"Le beau Dieu" de la Cathédrale d'Amiens
A l'intérieur de [l’] Empire romain, mais indépendamment de lui et malgré lui, au temps des premiers empereurs est né, au Proche-Orient, le christianisme. Ce fut un événement spirituel de dimension universelle, comme les Upanishads et la Bhagavad Gita, comme le Zend-Avesta ou le taoïsme, comme le message des grands prophètes d'Israël et de Bouddha, comme, plus tard, celui des soufis de l'islam. A u centre de l'enseignement de Jésus était l'annonce du Royaume, non pas au sens historique du messianisme juif, mais, comme dans toutes les grandes visions de l'Orient, le monde d'un éveil de l'homme qui, se dépouillant des limites de son moi individuel, est transformé à l'intérieur et à l'extérieur. L'essentiel de cet enseignement, c'est qu'il donnait un visage à l'espérance des hommes : celui de Jésus-Christ, témoignant par sa vie, sa mort, et sa résurrection, qu'il était fils de Dieu. Il révélait ce qu'était pour l'homme «être avec Dieu», par la rencontre du Dieu qui vient et de l'homme qui va vers lui par la foi. Il apportait une nouvelle manière de vivre la liberté : non plus connaissance de la nécessité, comme chez les philosophes grecs, mais participation à l'acte continué de la création. Il apportait une nouvelle manière de vivre l'amour : non plus l’ eros platonicien qui est amour de l'amour, mais l'amour absolu de l'autre.Il annonçait une radicale inversion de toutes les valeurs gréco-romaines en identifiant Dieu non pas avec la toute puissance de l'empereur romain, mais avec le Crucifié.
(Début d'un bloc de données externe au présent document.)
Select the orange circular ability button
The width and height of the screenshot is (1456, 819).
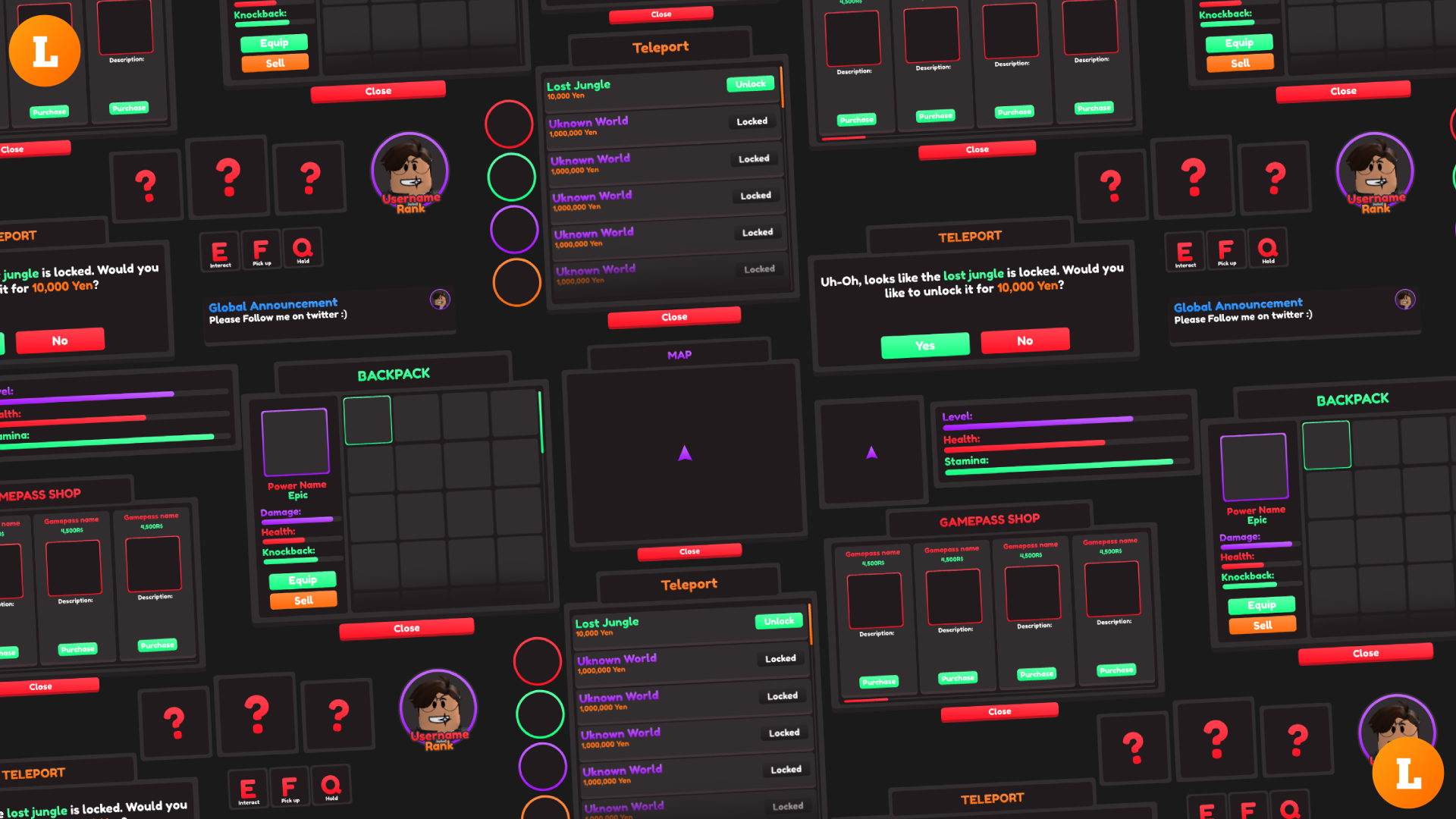(516, 282)
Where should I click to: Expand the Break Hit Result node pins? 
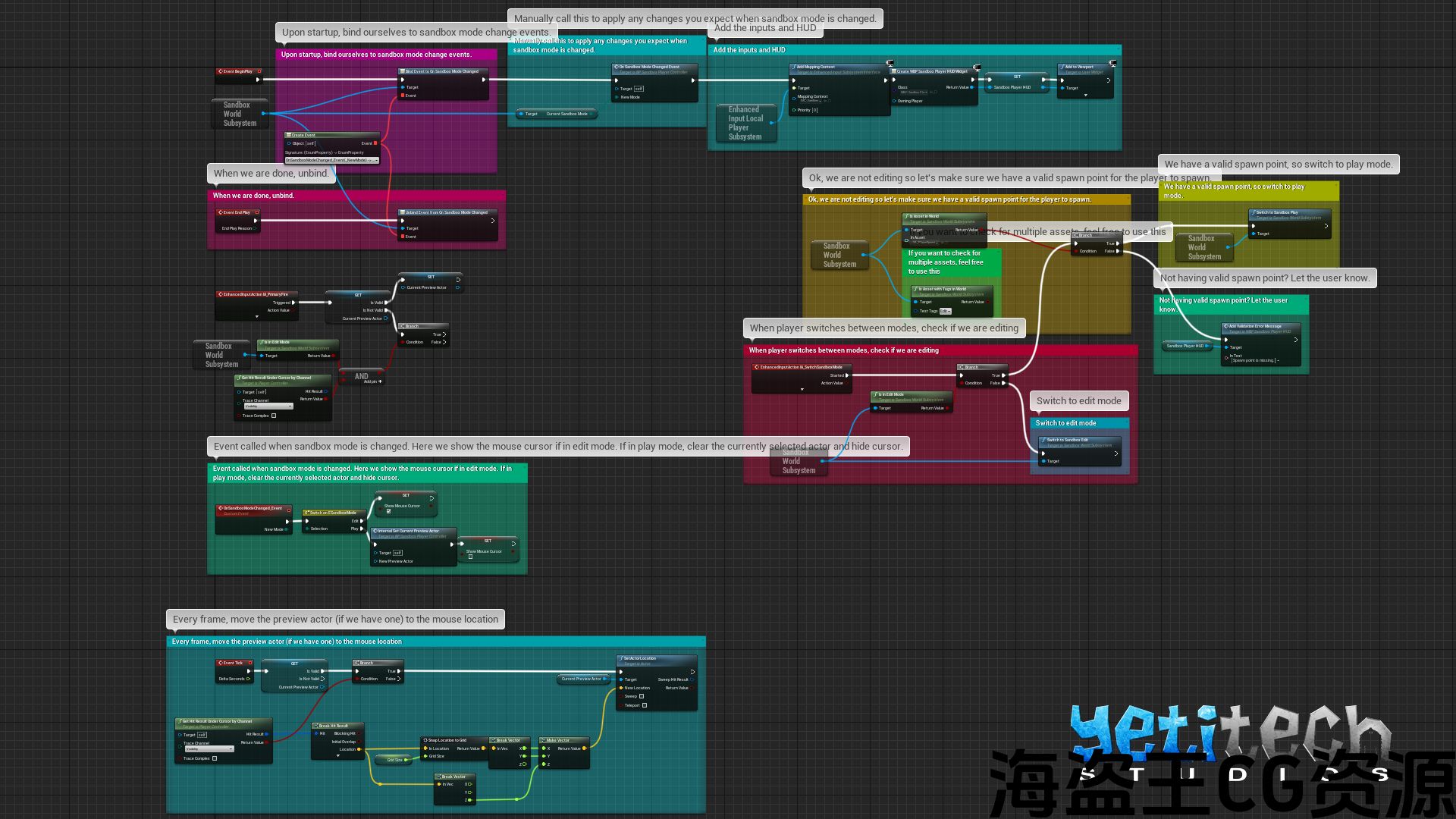(338, 755)
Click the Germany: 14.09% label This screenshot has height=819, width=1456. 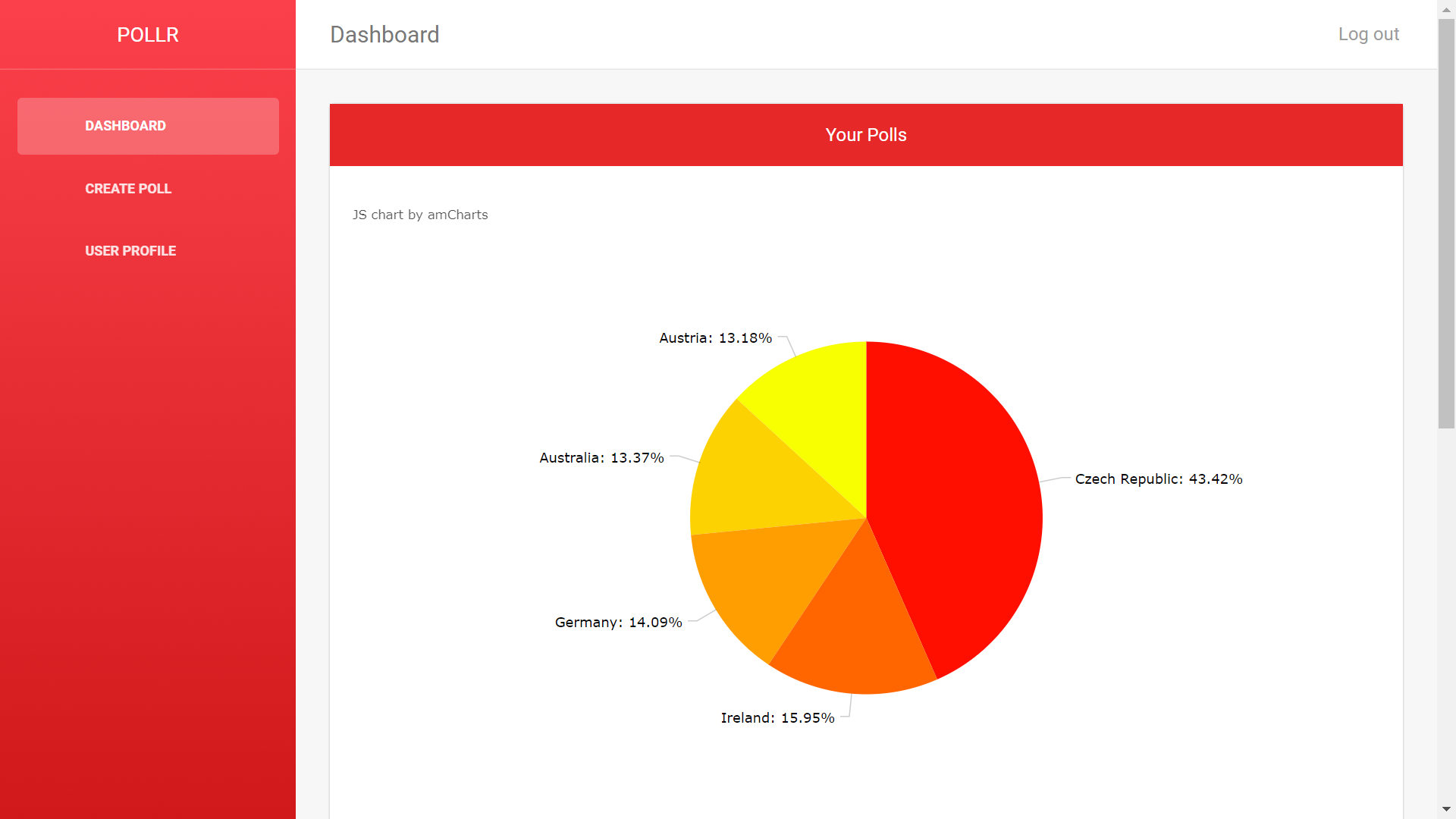[x=618, y=623]
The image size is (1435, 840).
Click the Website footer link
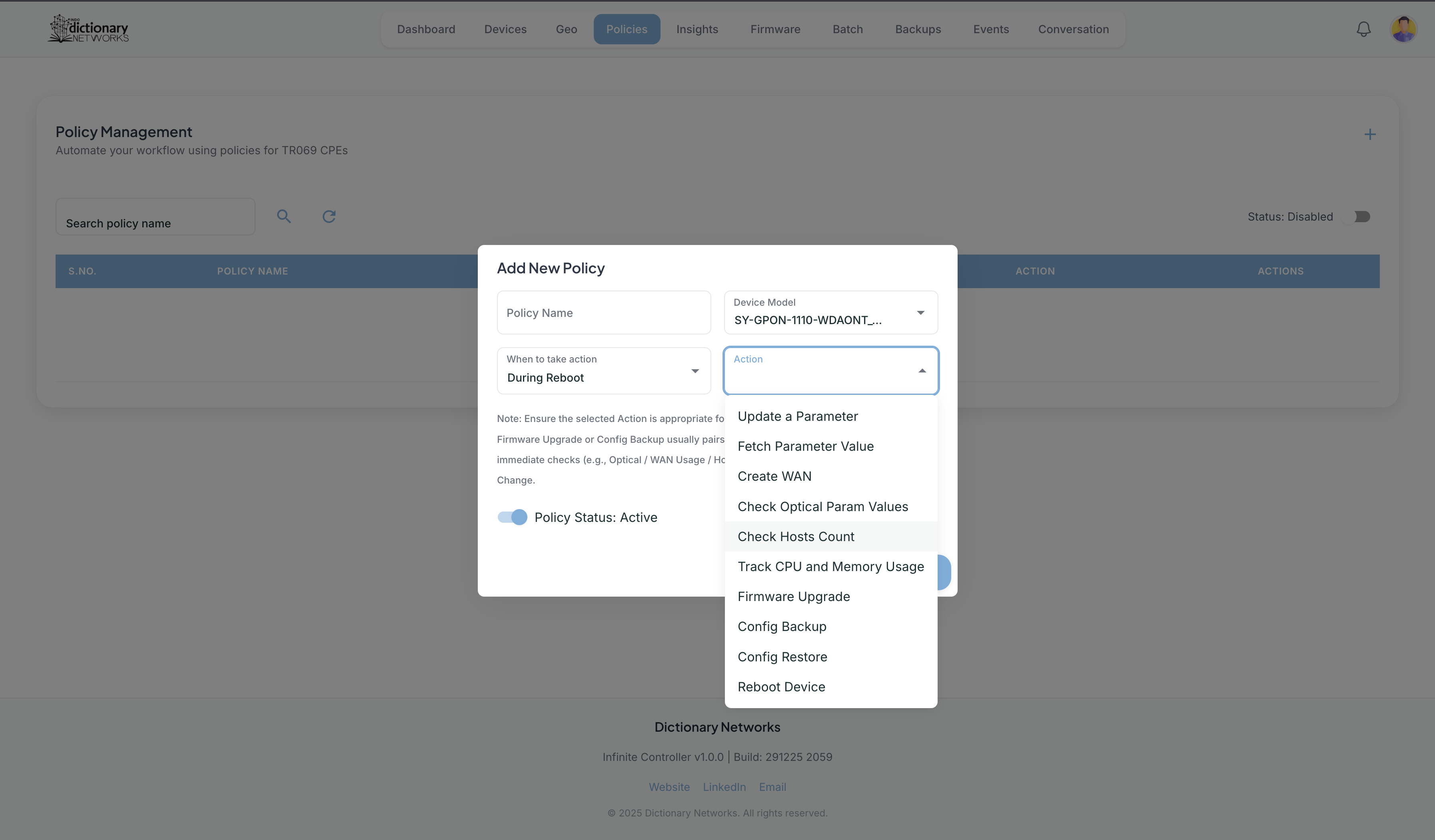click(x=669, y=786)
Cette foi nouvelle se répandit d'abord à Antioche et à Alexandrie, c'est-à-dire en Asie et en Afrique. Déjà récupérée par u n messianisme juif partiellement modifié, lorsqu'elle atteignit la Grèce et Rome, c'est-à-dire l'Europe, elle fut annexée d'abord par la philosophie grecque, de Clément d'Alexandrie à saint Augustin.
Puis, quand elle gagna, tel un incendie, les peuples courbés sous le joug romain, quand les faibles devinrent ainsi une force, Constantin, l'empereur de Rome, se servant de cette force, se proclama converti au christianisme, tout en demeurant, jusqu'à sa mort, adorateur du soleil et Pontifex maximus du paganisme. Il transforma la foi en un Christ qui se révélait dans la misère de la Croix en l'Eglise d ' un Dieu tout puissant, garant des hiérarchies humaines. Le temps n'est pas loin où le Christ apparaîtra, dans une mosaïque, sous l'uniforme d'un général byzantin. Les persécutions contre le christianisme n'avaient pas réussi à le détruire. Sa transformation en religion d'Etat y parvint, en le pervertissant par le rationalisme grec et l'organisation romaine. C'est la grande défaite historique de l'espérance chrétienne, intégrée pour des siècles au projet prométhéen de l'Occident et de ses maîtres.